Top Ten Reasons I Should NOT Work in the Medical Field

  1. Because one man today actually said to me, "I've been crapping my ass off for two days."
  2. Because the words "penis" and "vagina" still make me giggle.
  3. Because whenever the doctor orders the STD tests on patients, I look at them and I think, "Ohhhhooo! What have YOU been doing?"
  4. Because I can't spell medical terms such as "diarrhea" and "arrhythmia".
  5. Because no matter how much I pretend, I can't act like I care when people tell me about all of their medical problems.
  6. Because I don't think that SINGLE 75-year-old men should be prescribed Viagra.
  7. Because I still think that jokes about rectal cancer and scrotal cysts are funny.
  8. Because I have the urge to hang up on patients ALL THE TIME.
  9. Because when people try to tell me what medications they need the doctor to call in RIGHT NOW, I tune out immediately.
  10. Because there is a patient who comes in once a week and wants to ask me questions about her constant yeast infection. Ummm...no thanks.

6 comments:

Anonymous said...

This is the funniest thing I have ever heard. I want to send it into Letterman. I know you could get it on. This would be a perfect time to apply for a writing position on that show or any other for that matter. Love how my make my Lizzy laugh!!!!!!!!!

Anonymous said...

Love how you make my Lizzy laugh.
I sound like some kind of a hick. Either from Utah or Idaho or even maybe Texas. He He :)

Justin and Liz said...

I think my mom ment to say she loves how you make me laugh.:)
You really should send this to Letterman.
Hope you had a great Thanksgiving with husband!

The Pittmeister said...

numbers 3 and 6 were my favorite. Keep it up! that was one of the funniest things I have read on a blog in a long time! I agree. send it to Letterman. They need a few good writers right now.

Meta said...

i am laughing so hard right now (i'm afraid my kids are going to hear me & wake up!)

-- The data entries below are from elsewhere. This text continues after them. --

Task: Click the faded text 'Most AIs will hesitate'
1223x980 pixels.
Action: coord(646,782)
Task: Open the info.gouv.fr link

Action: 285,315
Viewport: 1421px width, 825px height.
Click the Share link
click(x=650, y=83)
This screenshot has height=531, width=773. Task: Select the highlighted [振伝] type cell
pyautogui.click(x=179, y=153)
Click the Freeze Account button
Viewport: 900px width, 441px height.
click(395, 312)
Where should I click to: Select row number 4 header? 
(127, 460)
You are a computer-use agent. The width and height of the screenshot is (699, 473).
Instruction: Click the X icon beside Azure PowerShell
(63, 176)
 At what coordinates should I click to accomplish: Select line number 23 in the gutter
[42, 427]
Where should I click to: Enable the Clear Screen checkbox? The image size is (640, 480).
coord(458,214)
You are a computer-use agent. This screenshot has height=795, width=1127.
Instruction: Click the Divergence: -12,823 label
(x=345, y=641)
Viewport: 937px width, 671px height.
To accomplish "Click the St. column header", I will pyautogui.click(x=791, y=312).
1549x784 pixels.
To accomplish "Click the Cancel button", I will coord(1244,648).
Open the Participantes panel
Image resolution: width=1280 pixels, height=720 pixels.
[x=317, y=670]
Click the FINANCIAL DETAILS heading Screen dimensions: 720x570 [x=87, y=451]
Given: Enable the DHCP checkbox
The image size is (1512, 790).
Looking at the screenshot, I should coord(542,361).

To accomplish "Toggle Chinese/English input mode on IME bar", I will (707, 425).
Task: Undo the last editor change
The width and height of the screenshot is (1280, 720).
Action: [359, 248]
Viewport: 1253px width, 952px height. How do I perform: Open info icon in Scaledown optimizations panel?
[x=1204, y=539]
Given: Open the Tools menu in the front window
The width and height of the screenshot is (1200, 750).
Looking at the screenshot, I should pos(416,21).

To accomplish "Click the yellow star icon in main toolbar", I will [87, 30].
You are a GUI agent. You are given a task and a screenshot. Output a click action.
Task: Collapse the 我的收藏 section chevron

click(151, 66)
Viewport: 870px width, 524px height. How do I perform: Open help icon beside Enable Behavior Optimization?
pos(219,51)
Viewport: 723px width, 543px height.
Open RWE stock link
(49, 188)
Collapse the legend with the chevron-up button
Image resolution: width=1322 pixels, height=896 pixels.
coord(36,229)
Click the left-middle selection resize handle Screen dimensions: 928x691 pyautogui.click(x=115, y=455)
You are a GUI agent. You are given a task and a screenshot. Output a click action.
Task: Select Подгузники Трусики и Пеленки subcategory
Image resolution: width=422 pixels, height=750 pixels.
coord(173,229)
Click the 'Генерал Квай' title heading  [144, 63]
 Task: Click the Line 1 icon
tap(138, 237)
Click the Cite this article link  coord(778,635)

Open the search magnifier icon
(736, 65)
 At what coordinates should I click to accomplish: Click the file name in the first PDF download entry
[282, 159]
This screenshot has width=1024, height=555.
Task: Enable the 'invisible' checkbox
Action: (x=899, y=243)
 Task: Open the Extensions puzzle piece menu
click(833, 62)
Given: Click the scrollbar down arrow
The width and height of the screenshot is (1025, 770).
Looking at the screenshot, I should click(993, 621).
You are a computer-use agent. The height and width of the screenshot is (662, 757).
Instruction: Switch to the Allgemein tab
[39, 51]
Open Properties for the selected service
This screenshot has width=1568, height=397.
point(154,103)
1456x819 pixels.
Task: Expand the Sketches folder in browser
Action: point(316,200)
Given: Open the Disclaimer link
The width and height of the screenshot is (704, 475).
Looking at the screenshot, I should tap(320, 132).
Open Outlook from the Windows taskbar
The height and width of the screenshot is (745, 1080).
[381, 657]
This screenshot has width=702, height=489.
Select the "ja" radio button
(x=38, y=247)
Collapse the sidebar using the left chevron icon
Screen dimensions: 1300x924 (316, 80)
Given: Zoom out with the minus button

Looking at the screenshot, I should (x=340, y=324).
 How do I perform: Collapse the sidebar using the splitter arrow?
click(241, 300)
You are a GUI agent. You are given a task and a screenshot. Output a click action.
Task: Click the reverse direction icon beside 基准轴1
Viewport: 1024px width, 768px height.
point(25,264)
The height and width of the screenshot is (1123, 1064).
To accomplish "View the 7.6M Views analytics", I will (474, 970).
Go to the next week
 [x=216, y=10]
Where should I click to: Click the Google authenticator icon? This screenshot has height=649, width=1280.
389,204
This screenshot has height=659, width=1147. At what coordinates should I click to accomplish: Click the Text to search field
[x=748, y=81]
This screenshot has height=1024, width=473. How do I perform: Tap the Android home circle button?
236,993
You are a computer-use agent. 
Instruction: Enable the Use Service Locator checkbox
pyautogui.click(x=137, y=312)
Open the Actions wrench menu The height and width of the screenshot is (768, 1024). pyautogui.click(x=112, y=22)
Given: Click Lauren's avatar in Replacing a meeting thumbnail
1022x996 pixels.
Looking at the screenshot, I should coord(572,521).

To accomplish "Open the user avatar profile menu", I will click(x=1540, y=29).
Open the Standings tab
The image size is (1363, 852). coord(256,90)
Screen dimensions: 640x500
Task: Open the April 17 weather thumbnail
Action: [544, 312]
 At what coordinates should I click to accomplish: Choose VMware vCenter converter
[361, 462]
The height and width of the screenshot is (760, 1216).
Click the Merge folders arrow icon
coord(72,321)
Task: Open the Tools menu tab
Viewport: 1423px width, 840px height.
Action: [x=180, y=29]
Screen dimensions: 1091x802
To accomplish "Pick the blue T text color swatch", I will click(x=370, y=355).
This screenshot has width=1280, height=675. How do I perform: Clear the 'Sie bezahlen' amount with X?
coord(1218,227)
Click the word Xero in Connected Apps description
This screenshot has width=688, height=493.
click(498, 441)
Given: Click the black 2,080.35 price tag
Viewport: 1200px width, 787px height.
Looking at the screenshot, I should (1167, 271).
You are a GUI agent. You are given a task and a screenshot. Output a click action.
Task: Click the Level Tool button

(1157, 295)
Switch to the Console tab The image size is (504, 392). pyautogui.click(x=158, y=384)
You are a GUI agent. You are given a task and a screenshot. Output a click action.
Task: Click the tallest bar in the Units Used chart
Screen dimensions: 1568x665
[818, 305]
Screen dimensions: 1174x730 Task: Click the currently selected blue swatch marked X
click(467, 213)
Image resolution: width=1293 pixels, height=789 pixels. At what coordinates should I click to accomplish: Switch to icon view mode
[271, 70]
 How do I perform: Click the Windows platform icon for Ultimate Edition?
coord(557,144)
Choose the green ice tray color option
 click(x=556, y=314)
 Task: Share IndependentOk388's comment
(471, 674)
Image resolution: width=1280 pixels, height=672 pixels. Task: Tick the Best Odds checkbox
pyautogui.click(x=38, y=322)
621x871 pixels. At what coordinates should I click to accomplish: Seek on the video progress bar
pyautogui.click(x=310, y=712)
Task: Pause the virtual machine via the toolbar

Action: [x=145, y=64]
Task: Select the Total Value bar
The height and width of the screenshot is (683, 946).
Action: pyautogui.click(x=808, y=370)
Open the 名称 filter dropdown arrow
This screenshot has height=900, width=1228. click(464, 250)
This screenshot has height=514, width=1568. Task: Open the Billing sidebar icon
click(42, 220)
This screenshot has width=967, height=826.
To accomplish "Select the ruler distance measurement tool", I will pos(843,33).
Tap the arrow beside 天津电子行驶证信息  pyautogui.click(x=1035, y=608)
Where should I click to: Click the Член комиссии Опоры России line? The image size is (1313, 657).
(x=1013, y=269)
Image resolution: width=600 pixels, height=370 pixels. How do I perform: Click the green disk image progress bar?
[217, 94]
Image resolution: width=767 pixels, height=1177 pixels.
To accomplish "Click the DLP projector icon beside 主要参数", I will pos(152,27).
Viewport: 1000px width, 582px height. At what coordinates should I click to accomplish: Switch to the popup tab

i agree with the 1st comment - this is definitely late night material! you are too funny.

Erin said...

Grainnie Annie, you can sound like a hick - it's ok by me. As long as you aren't white trash...

And I plan to send a copy of my book to Letterman. Perhaps he will want to hire me after he (or one of his aides) read it. And just as a big PS to Mr. Letterman here, I am more than willing to brown nose to get to the top.